**Document text**
# 60's Fender amp. Nope!



## StevieMac (Mar 4, 2006)

Kijiji - Buy, Sell & Save with Canada's #1 Local Classifieds


Visit Kijiji Classifieds to buy, sell, or trade almost anything! New and used items, cars, real estate, jobs, services, vacation rentals and more virtually anywhere.




www.kijiji.ca


----------



## fernieite (Oct 30, 2006)

Nope is right! Not from the 60s, and not for $5000!!! These came out in the 80s.🙄
Crackhead...


----------



## Roryfan (Apr 19, 2010)




----------



## Chito (Feb 17, 2006)

$500 at most.


----------



## StratCat (Dec 30, 2013)

Looks like seller course corrected


----------



## Latole (Aug 11, 2020)

__





Fender Twin Reverb II






ampwares.com


----------



## Latole (Aug 11, 2020)

StratCat said:


> Looks like seller course corrected


 Yes he is honest. 
I send information to him


----------



## Always12AM (Sep 2, 2018)

Roryfan said:


> View attachment 350357











Our memoji’s are uncanny


----------



## guitarman2 (Aug 25, 2006)

He had it checked out and the guy told him it was from the 60's. He needs to have someone else check it out.


----------



## butterknucket (Feb 5, 2006)

It looks like the price has been removed.


----------



## Powdered Toast Man (Apr 6, 2006)

Anyone notice his two crappy pictures are from 2008?


----------



## Latole (Aug 11, 2020)

**Recorded information**
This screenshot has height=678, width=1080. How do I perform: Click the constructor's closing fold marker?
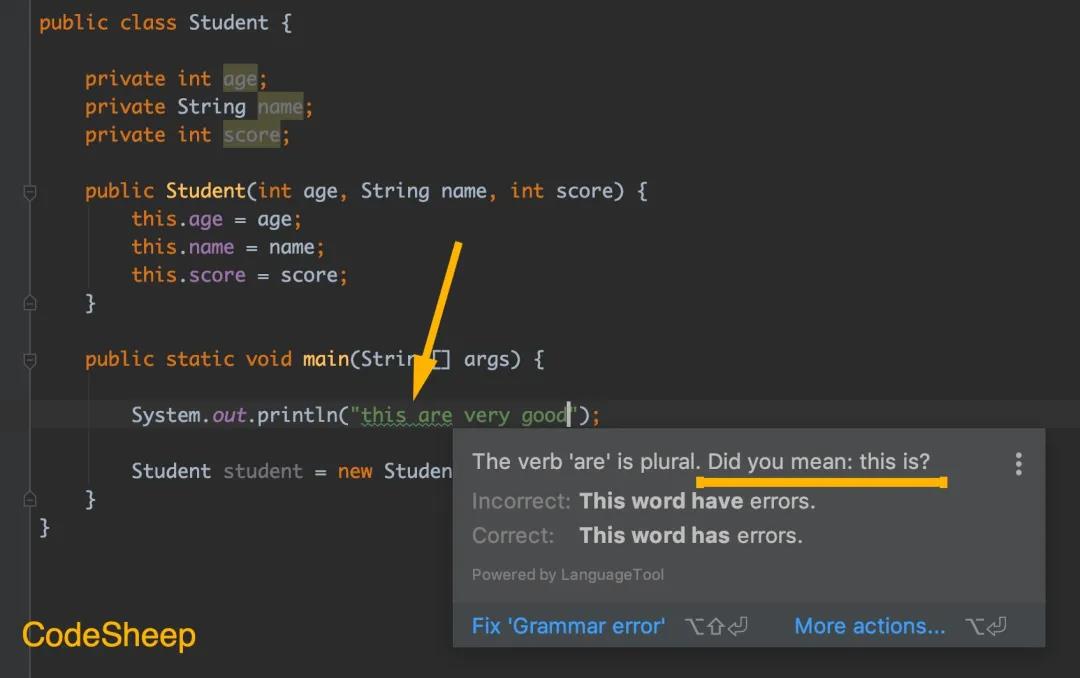point(30,303)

**Directives**
A: Answer these questions about the forum thread on the Fender amp listing:
(i) According to fernieite, in what decade did these amps come out?
(ii) What is the most Chito says the amp is worth?
(iii) According to guitarman2, what was the seller told when he had the amp checked out?
B: Extend the forum thread about the Fender amp listing from its last line.

**Written responses**
A:
(i) The 80s.
(ii) $500.
(iii) That it was from the 60's.

B:
Powdered Toast Man said:


> Anyone notice his two crappy pictures are from 2008?


And ?


----------



## Powdered Toast Man (Apr 6, 2006)

Latole said:


> And ?


Just seems odd. Like if I were going to sell something I'd just take some detailed photos of it. Going through my computer folders to dig up a couple low res pictures that were taken off some digital camera from 13 years ago seems like an odd way to represent an amp I'm claiming is vintage and priced at thousands of dollars.


----------



## jimmythegeek (Apr 17, 2012)

The ad now says that he has heard it is either 65 , 66 or early 80s and is unsure how to confirm. All kidding aside, the Rivera Fenders aren't all that bad are they? Definitely not worth 5K but surely not garbage either.


----------



## LowWatt (Jun 27, 2007)

Powdered Toast Man said:


> Anyone notice his two crappy pictures are from 2008?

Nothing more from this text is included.